Сергей Иванов
Опубликовано в журнале Неприкосновенный запас, номер 6, 1999
Сергей Иванов Даешь романтический бюрократизм! У меня нет никакого желания ввязываться в дискуссию вокруг работ Александра Эткинда. С одной стороны, читать их мне было любопытно, с другой, меня, полного профана в области интересов Эткинда, все время подтачивало некоторое сомнение — видимо, то самое, которое высказал Абрам Рейтблат, но которое я бы ни за что не стал выражать в той форме, как это сделал он. С третьей стороны, неправильно ругаться на рецензентов. Однако весь этот клубок проблем я оставляю здесь без внимания. Меня заинтересовала статья Михаила Ямпольского, причем не как реплика в споре вокруг Эткинда, а как более глобальная научная декларация.
В статье “Любовь к учености” много такого, что не вызывает возражений, например, пассаж о роли “взаимного обогащения и компетентных контактов” между разными дисциплинами, о великом значении журналов типа “NYRB”, отсутствие каковых в России действительно отражает важный пробел в самом устройстве отечественной гуманитарной науки. Но основной тезис Ямпольского провоцирует на отпор. Оговорюсь сразу, что если бы его цель состояла лишь в том, чтобы заявить: хорошая наука хороша в любом виде, а плохая плоха, в какие бы ссылки она ни заворачивалась, — то я полностью согласился бы, выразив лишь легкое недоумение, стоило ли ради такого трюизма браться за перо. Однако кажется мне, что идея статьи гораздо конкретнее. По мысли Ямпольского, всякая “традиционная” наука самой своей приверженностью процедуре демонстрирует некоторую ущербность, неумение воспарить. Этот взгляд вполне естествен для автора, пишущего в принципиально иной манере, им самим определяемой как “романтическая”. Жаль только, что он не замечает, как разговаривает за противную сторону “плохим голосом”: вроде бы, сам по себе “бюрократический” научный метод ни в чем не виноват, но все же “”научность” частенько (курсив мой. — С.И.) является как раз способом… отсеивания нестандартных умов”. Не берусь судить, но вроде бы кое-где в Америке и деконструкция, бывало, навязывалась как единственно верное учение — следует ли отсюда порочность самого метода? “Именно в специализированных филологических изданиях… как правило (курсив мой. — С.И.), царят непроходимая скука, серость, бездарность”. Но опять, разве это бросает тень на сам принцип? Не чувствует же Ямпольский личной ответственности за “невежественных публицистов местного разлива”, играющих в постмодернизм. Итак, если бы автор просто сказал: у вас своя компания, а у нас своя, — то и тут я бы возражать не стал. Но интересно, что он не хочет на этом остановиться — что ж, на войне как на войне.

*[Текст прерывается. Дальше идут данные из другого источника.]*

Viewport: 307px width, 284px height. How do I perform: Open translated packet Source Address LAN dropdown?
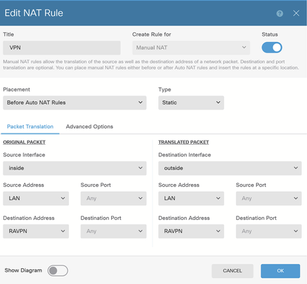pos(191,199)
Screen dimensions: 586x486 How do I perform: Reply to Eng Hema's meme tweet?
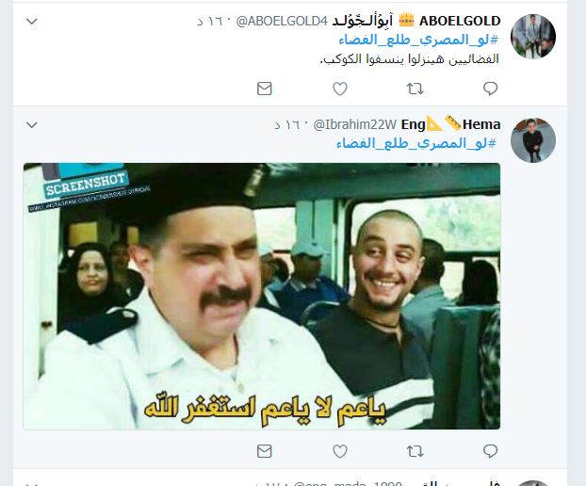point(490,451)
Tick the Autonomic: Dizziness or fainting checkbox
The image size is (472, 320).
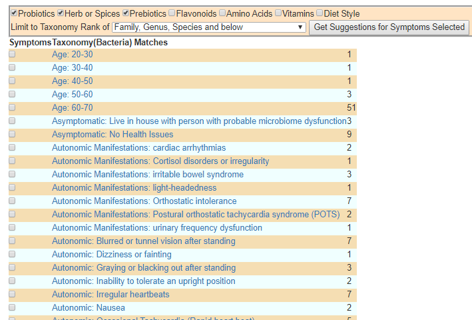(12, 255)
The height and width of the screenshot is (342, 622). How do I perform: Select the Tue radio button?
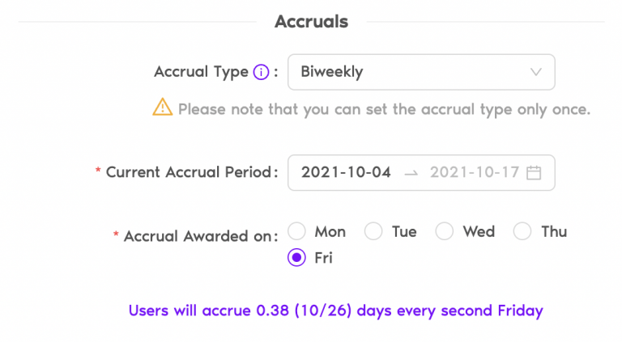click(x=373, y=231)
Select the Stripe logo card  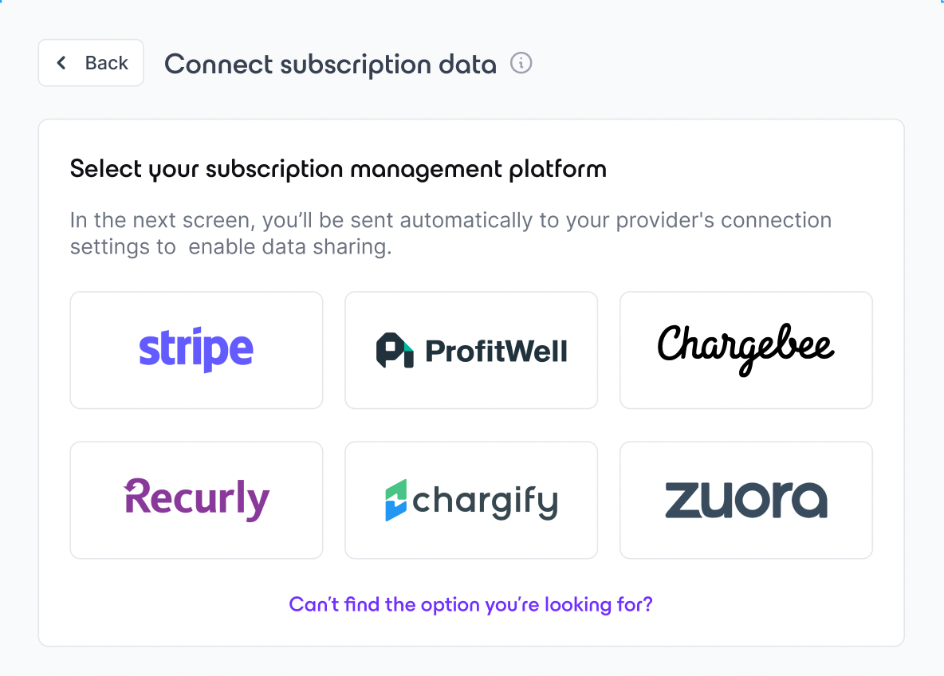click(196, 350)
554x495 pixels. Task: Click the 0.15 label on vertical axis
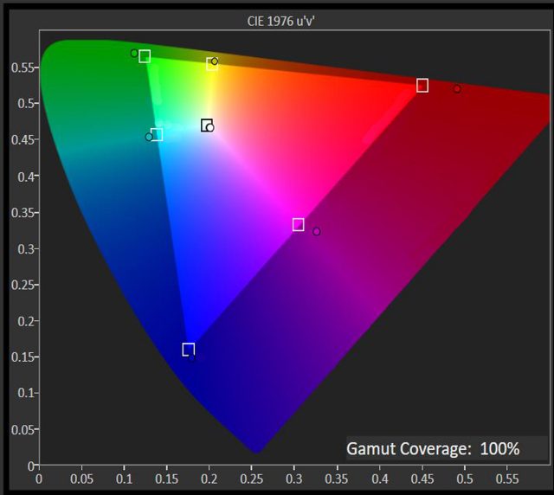tap(20, 357)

Вся ваша постсоветская и якобы антисоветская наука — насквозь совковая, поскольку совкова сама ее вера в верифицируемое знание. В этом пафос статьи “Любовь к научности”. Сюда подверстывается, например, ритуал защиты диссертаций. Не могу сказать, чтобы я испытывал хоть какую-то советскую ностальгию, но ей-богу, не вижу, чем, собственно, так уж плох этот ритуал. Советская власть разрушила все, что было в жизни ритуального, кроме услуг, а то, что она предлагала взамен, почти не прижилось, и в результате Россия — безусловно, самая безритуальная страна в мире. Здесь люди не знают, как представляться и знакомить, как поздравлять с праздником и с каким именно поздравлять, как вести себя за столом, что и когда за этим столом есть и т.д.. Защита диссертации, в моем ощущении, единственный ритуал, в который люди играют искренне и который, при всем своем советском бюрократическом происхождении, имеет шанс укорениться и со временем приобрести самостоятельное культурное значение. Можно считать, что всякий ритуал глуп — такая позиция имеет право на существование, но тогда это касается любых ритуалов, а насколько я знаю, в американской академической жизни их очень много, не говоря уж про британскую или французскую. Пожалуй, любой новоиспеченный российский академик заколдобился бы, преподнеси ему ученики и коллеги в подарок меч, как в Парижской Академии. Всякий западный гуманитарий знает, что журналы делятся на те, в которых статьи резензируются, и на “плохие” — и при чтении списка трудов соискателя всегда обращают внимание, где тот печатался — в чем разница с ненавистными Ямпольскому “черными рецензентами”? На мой-то взгляд, препон в научных журналах России как раз недостаточно, отчего теперь, с отпадением политической цензуры, Фоменко может публиковаться уже где угодно — интересно ведь. И ново.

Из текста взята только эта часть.